Problem requirements
Once the line containing "Task: Click the True label under Q1.2" is found, please copy it and all lines after it through the end of the records, exactly, leaving out pictures.

Data to use
====
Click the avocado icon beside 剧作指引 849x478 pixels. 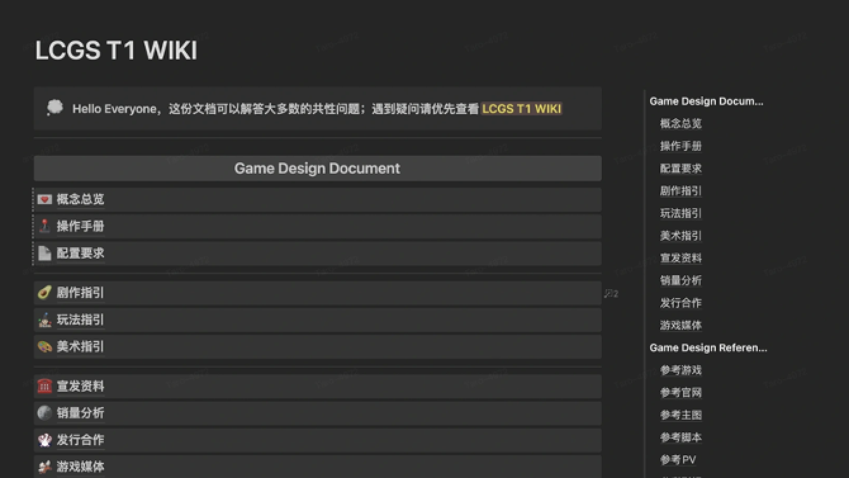click(44, 293)
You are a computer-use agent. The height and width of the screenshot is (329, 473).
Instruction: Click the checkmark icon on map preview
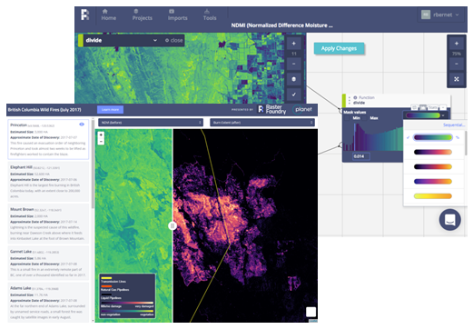(293, 95)
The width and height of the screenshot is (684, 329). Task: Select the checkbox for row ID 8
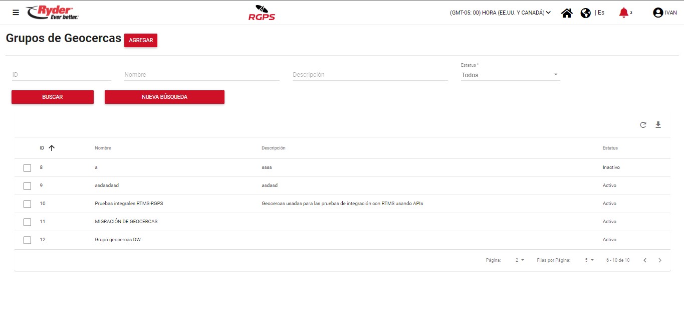(x=28, y=168)
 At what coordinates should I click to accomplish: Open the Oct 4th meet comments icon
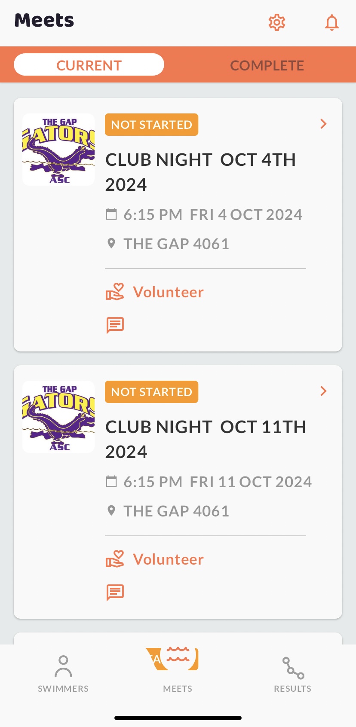pyautogui.click(x=115, y=325)
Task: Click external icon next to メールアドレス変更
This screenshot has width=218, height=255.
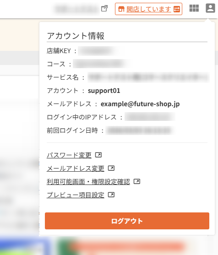Action: click(111, 168)
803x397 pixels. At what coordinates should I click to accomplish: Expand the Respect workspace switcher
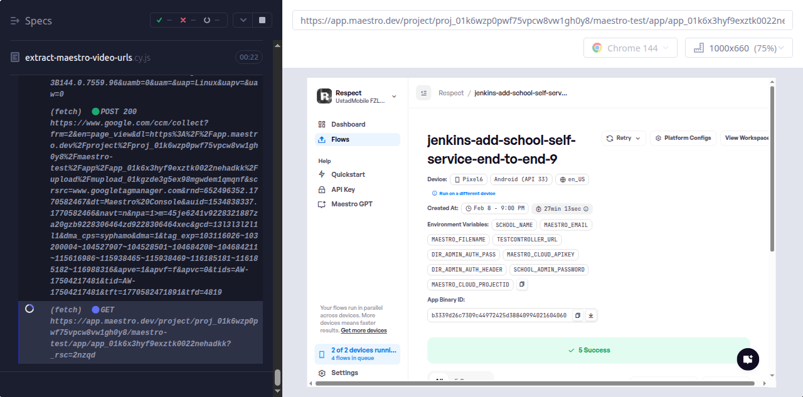(394, 97)
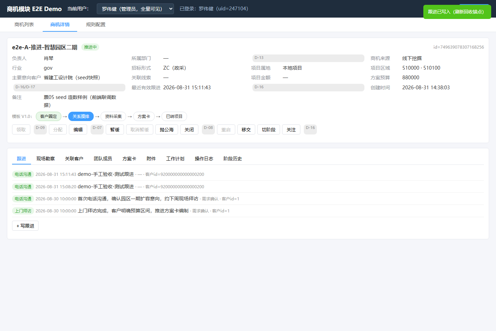Click + 写跟进 button
The width and height of the screenshot is (496, 331).
click(25, 226)
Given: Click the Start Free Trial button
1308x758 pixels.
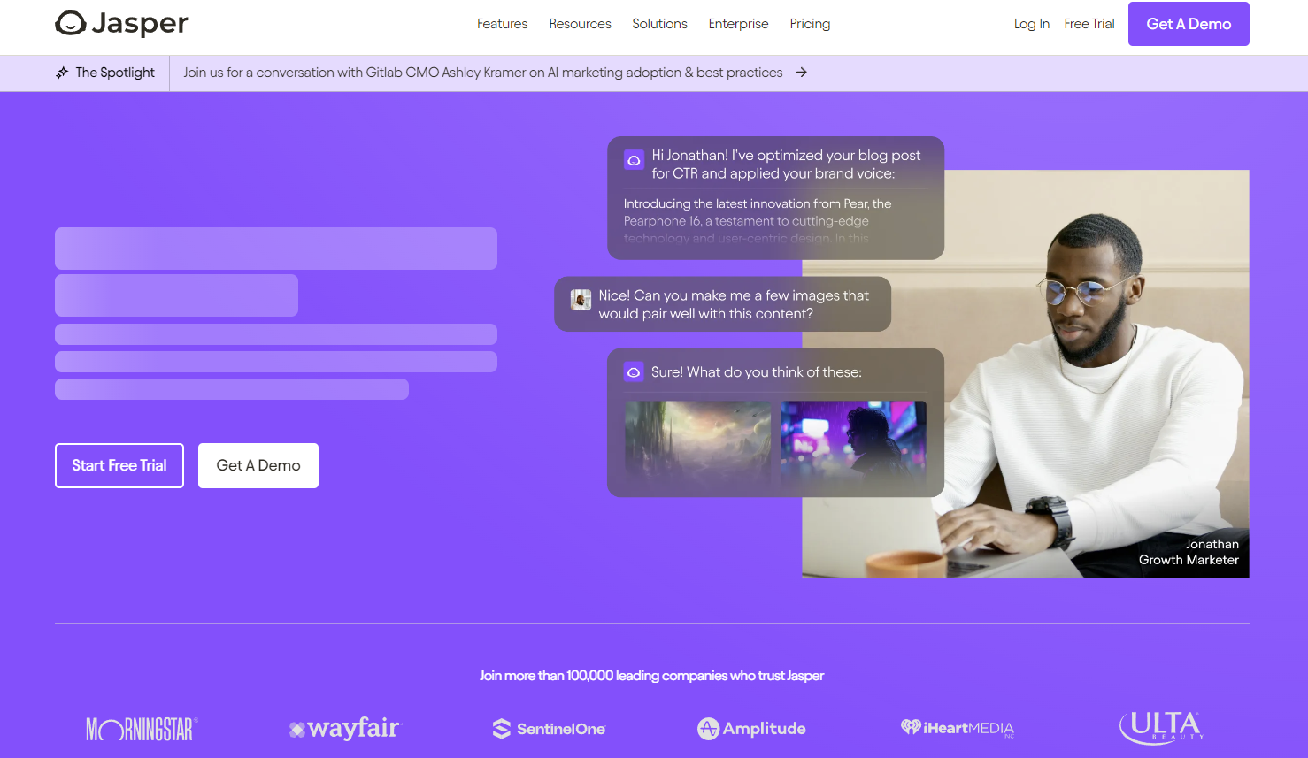Looking at the screenshot, I should (119, 465).
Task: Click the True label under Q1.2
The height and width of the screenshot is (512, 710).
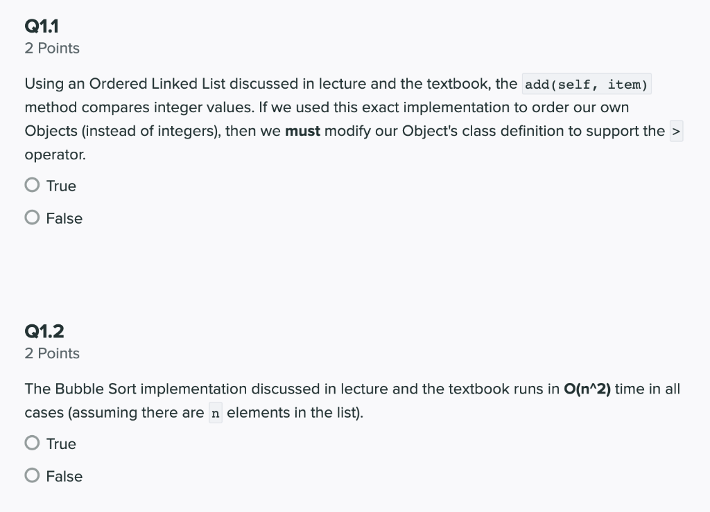Action: point(60,443)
====
Response to the task
Task: Click the True label under Q1.2
The height and width of the screenshot is (512, 710).
Action: point(60,443)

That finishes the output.